Sweet Cherry Chutney

July 17, 2014(updated on August 30, 2021)

sweet cherries

I spent last Friday evening at the Whole Foods Market in Devon, PA, teaching a group of lovely ladies how to make and preserve a small batch of sweet cherry chutney.

Because it takes a bit longer than jam to cook down, I don’t often choose chutney for my classes and demos. But it happened to fit nicely for this particular class, and I’m so glad it did because it reminded me of just how good this particular preserve is.

chopped sweet cherries

I went home on Friday night with a stash of cherries from the sale and spent a chunk of time over the weekend pitting the cherries and slicing them into quarters (because I’m insane like that). I ended up making a larger, slightly tweaked version from the one we made in class, but it was no less delicious.

finished chutney

Once you get through the pitting of the cherries, this chutney couldn’t be simpler. It’s really just a matter of getting the ingredients into the pot, bringing them to a boil, and then cooking until the ingredients marry and the liquid evaporates. There’s no need to monitor the temperature or check for set. It’s done when it doesn’t look watery anymore.

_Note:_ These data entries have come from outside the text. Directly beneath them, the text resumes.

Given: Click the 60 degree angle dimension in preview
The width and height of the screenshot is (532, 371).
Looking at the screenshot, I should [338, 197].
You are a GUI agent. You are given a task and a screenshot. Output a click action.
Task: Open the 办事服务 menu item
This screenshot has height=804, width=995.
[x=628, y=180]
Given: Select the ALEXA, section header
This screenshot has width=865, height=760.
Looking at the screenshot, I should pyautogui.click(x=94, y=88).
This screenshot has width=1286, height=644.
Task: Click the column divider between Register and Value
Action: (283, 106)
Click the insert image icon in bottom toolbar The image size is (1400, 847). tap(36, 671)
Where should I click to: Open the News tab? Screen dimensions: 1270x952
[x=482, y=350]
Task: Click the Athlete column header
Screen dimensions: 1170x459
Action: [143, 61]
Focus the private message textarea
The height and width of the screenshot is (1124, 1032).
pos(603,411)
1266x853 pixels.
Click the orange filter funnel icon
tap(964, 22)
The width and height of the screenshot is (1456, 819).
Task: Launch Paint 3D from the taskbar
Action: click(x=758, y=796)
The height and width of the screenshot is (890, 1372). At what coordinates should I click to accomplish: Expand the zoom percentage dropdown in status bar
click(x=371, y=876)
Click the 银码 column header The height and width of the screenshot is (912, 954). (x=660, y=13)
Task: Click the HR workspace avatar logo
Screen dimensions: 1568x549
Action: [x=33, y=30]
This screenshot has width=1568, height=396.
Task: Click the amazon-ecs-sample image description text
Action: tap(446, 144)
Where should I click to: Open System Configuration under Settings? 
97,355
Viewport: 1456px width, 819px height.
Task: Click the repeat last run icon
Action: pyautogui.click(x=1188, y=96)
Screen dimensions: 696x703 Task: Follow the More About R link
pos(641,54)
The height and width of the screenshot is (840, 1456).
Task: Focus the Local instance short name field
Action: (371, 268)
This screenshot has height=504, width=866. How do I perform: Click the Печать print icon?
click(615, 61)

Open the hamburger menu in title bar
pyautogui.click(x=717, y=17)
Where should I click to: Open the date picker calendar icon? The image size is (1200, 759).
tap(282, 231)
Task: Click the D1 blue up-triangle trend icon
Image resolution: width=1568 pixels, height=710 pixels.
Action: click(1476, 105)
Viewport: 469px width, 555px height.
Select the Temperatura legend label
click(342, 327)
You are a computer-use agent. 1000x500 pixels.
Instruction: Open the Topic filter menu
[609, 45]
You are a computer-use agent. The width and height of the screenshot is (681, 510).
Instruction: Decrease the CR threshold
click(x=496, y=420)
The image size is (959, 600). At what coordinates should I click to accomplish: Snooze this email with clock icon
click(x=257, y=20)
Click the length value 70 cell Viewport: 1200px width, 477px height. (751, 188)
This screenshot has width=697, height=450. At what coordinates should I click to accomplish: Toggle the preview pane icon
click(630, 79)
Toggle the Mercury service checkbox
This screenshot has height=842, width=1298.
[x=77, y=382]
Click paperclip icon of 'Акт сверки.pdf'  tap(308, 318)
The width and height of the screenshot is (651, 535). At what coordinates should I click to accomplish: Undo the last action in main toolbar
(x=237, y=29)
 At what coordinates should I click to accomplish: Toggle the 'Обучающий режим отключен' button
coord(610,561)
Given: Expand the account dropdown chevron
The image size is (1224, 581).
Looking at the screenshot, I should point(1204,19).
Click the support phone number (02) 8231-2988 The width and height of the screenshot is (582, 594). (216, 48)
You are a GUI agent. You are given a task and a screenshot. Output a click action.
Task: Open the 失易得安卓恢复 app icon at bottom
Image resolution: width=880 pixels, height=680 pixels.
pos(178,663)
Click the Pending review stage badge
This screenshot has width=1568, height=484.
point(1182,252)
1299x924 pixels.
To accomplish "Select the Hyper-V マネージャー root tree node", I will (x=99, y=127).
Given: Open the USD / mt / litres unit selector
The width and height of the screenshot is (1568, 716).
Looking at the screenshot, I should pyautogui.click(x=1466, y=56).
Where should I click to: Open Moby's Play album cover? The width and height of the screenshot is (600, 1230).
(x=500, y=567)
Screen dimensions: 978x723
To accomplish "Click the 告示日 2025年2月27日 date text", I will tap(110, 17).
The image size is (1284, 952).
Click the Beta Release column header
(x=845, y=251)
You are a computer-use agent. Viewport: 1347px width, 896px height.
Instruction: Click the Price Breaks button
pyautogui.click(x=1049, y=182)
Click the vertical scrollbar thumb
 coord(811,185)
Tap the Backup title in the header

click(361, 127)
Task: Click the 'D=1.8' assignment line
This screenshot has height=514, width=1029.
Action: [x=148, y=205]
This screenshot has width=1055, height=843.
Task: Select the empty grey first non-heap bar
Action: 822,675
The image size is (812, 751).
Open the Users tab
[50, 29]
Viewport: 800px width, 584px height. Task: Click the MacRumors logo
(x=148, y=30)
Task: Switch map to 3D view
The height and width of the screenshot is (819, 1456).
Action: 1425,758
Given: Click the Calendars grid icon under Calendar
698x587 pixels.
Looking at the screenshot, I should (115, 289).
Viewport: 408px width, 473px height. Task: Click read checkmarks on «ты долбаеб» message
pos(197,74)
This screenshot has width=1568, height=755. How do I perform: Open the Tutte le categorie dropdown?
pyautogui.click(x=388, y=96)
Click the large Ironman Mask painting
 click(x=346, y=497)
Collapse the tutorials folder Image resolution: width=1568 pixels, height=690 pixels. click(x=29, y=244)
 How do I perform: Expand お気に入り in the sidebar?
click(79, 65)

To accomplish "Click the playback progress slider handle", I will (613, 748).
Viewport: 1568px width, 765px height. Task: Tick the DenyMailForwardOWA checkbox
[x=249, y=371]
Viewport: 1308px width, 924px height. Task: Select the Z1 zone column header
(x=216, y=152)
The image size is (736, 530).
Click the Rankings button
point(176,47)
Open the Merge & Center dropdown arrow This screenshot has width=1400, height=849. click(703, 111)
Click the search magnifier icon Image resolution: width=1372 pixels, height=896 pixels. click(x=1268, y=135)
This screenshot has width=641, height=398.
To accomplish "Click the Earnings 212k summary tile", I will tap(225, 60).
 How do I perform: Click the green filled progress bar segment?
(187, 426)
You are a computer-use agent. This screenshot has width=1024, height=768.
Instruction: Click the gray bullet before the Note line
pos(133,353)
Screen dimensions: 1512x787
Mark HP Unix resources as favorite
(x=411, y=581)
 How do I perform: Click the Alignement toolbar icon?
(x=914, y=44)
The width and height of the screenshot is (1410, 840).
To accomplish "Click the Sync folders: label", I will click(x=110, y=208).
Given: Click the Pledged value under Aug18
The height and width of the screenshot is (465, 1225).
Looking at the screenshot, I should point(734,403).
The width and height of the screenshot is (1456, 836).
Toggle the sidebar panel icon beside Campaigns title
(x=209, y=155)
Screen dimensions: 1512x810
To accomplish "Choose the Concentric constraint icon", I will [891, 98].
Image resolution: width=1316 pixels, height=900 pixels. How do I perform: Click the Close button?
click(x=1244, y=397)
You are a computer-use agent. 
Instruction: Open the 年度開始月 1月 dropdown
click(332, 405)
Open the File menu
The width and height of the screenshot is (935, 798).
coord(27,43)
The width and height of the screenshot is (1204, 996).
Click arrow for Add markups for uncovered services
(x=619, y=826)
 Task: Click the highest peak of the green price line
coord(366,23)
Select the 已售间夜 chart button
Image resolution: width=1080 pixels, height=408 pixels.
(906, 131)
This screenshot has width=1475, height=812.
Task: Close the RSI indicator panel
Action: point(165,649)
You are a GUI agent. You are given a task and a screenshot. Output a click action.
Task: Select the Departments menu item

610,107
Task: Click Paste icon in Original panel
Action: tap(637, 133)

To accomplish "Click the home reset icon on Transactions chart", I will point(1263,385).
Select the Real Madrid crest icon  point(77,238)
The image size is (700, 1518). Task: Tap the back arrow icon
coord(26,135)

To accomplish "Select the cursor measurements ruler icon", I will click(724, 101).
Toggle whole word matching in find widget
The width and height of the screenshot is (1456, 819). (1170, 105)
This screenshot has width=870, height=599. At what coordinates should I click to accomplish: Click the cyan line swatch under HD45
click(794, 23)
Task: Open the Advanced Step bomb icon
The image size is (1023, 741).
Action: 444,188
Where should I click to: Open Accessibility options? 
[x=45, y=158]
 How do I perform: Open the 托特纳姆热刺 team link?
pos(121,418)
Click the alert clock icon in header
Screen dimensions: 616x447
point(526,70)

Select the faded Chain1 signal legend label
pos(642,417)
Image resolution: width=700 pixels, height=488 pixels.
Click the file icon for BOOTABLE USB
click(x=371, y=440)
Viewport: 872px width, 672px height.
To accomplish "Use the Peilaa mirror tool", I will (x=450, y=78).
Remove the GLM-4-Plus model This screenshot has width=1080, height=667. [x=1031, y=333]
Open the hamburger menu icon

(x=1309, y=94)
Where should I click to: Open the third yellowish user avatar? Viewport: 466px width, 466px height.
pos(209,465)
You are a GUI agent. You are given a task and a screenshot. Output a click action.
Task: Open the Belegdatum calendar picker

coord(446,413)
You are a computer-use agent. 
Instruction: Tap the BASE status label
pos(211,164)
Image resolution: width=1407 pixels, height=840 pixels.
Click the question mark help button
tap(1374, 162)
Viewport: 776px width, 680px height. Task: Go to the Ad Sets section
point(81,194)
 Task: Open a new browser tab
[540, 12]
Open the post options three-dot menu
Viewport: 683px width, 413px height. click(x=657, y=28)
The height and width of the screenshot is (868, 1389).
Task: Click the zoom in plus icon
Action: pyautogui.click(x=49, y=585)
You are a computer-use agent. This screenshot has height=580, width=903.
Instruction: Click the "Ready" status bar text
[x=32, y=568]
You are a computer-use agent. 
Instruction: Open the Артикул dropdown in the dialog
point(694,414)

Another nice things about making a preserve like this is that you can break up the cooking time. While my batch was simmering, Scott and I decided that we wanted to go for a walk. I just turned off the stove and slid the pot to a cool burner. When we got back, I brought the chutney back to a low bubble and finished it off.

Oh, and one more thing. If you don’t have the mental fortitude to pit and chop 4 pounds of cherries, try making this chutney with plums. It works just as well and isn’t as tedious.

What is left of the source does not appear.